Started as a project by two students, Ramya and Pallavi, who wanted to work on assistive technology for the physically challenged, CePal has taken its first step in becoming the hope for cerebral palsy patients at Sparsh Pediatric Neuro Developmental Therapy Clinic in Ahmedabad. It is being used on cerebral palsy patients and being constantly improved based on the feedback.

But, what makes CePal score over other assistive technologies? It is a complete solution, giving it an edge over its competitors. “Because of their complexity and huge prices, most existing devices are out of reach of the general population,” says professor Ranjan, confident of conquering all the previous limitations.

A complete solution. Taking advantage of MEMS technology-based accelerometer, CePal senses movements with high accuracy. “We kept in mind that cerebral palsy patients do not have very fine control over movements. We put logic in the firmware to detect the tilts,” explains professor Ranjan. Considering each patient’s movement capability and behavioural pattern may differ, CePal is also able to tune parameters to match needs. “CePal provided flexibility in firmware to adjust to the needs, making it easy to be customisable at the user’s end,” says professor Ranjan.

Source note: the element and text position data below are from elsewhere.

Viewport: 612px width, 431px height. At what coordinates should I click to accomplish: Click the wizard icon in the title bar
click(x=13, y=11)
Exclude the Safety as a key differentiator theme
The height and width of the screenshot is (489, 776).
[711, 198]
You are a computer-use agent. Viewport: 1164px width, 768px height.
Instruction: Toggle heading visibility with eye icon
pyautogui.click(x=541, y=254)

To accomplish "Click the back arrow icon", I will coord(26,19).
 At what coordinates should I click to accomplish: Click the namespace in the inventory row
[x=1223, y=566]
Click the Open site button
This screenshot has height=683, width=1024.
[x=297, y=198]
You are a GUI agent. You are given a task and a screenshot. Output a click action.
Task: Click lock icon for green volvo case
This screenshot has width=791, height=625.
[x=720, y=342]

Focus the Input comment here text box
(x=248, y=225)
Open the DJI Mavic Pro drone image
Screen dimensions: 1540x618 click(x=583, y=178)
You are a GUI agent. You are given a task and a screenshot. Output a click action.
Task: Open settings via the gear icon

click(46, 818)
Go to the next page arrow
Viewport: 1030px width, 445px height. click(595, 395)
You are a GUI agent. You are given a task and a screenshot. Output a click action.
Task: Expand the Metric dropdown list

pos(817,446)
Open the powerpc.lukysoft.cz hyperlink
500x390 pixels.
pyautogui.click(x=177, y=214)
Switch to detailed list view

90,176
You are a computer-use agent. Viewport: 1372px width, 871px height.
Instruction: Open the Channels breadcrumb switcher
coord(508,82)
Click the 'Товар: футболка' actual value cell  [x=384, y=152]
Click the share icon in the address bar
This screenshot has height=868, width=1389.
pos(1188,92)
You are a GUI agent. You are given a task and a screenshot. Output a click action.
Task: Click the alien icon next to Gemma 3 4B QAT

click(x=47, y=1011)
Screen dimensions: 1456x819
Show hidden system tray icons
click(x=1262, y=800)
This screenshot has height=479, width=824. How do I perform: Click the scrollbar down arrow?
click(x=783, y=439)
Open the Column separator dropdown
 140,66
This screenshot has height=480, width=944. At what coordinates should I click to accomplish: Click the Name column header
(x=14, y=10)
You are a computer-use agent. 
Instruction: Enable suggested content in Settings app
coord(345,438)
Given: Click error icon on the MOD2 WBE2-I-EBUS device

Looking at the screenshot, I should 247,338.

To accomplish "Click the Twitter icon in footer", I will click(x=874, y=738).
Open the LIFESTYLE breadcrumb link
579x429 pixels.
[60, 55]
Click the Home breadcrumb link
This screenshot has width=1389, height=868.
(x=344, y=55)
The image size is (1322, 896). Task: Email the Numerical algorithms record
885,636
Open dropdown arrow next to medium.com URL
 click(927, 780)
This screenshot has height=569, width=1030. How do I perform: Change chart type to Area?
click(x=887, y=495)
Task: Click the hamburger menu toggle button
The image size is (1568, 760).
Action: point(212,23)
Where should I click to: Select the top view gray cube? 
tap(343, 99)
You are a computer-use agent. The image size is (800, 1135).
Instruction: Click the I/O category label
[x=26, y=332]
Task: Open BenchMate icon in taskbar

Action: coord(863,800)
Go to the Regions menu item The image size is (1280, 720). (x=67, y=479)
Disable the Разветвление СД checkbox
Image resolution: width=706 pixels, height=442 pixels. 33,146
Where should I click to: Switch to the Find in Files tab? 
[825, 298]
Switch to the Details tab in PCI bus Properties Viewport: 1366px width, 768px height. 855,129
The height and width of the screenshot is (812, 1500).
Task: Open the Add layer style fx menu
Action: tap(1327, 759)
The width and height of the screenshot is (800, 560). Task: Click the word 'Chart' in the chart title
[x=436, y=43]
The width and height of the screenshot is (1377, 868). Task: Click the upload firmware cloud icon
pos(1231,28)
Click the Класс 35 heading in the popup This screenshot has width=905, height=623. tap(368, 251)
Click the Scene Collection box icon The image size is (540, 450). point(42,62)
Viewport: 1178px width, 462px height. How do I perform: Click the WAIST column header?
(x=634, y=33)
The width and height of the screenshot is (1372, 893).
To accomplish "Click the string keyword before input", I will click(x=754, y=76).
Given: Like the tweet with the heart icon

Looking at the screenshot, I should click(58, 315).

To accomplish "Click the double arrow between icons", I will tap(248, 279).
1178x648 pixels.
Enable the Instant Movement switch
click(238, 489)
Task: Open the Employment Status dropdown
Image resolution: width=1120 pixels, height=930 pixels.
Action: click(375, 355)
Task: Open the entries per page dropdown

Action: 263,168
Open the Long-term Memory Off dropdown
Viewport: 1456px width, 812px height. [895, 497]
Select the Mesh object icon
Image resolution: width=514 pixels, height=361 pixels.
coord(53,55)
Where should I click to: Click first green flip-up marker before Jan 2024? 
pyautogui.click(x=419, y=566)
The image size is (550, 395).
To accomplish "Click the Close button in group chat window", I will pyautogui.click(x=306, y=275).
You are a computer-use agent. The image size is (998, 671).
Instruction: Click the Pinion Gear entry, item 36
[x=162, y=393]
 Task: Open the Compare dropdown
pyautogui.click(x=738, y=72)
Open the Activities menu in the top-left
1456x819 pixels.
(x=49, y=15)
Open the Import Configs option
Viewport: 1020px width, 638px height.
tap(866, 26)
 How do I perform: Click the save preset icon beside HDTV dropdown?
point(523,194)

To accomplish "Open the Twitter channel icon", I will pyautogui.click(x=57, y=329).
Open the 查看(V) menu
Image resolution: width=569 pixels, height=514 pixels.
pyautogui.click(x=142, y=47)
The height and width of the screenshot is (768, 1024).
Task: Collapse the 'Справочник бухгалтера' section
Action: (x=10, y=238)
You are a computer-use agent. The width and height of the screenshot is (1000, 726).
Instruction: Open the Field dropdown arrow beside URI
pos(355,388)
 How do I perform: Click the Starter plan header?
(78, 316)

Also, a work in progress would map the user-generated sound to meaningful voice outputs. A microphone is attached to the device that sends the sound input to the central processing unit via a wireless link, which is then mapped to prerecorded voice and corresponding meaningful response to be fed as the output to the speaker.

Cost-effective. CePal is much cheaper than other assistive technology products in the market. Use of the latest hardware components, including MEMS-based sensors, has helped to minimise the number of components, reducing the overall costs. The use of Open Source technology has also made CePal cost-effective. “We used Open Source embedded system development tools and all development is done on Linux platform. In particular, we used GNU GCC cross compilers for firmware development, which helped to cut costs,” says professor Ranjan.

Easy to use. Usability of the device is of paramount importance for cerebral palsy patients and CePal ensures ease of use with its light weight. “We have used recent developments in technology to keep the weight low. The use of a microcontroller helped to reduce the component count. Further, the complete architecture is designed on a light-weight PCB to facilitate the user in using it without any hassle,” says professor Ranjan.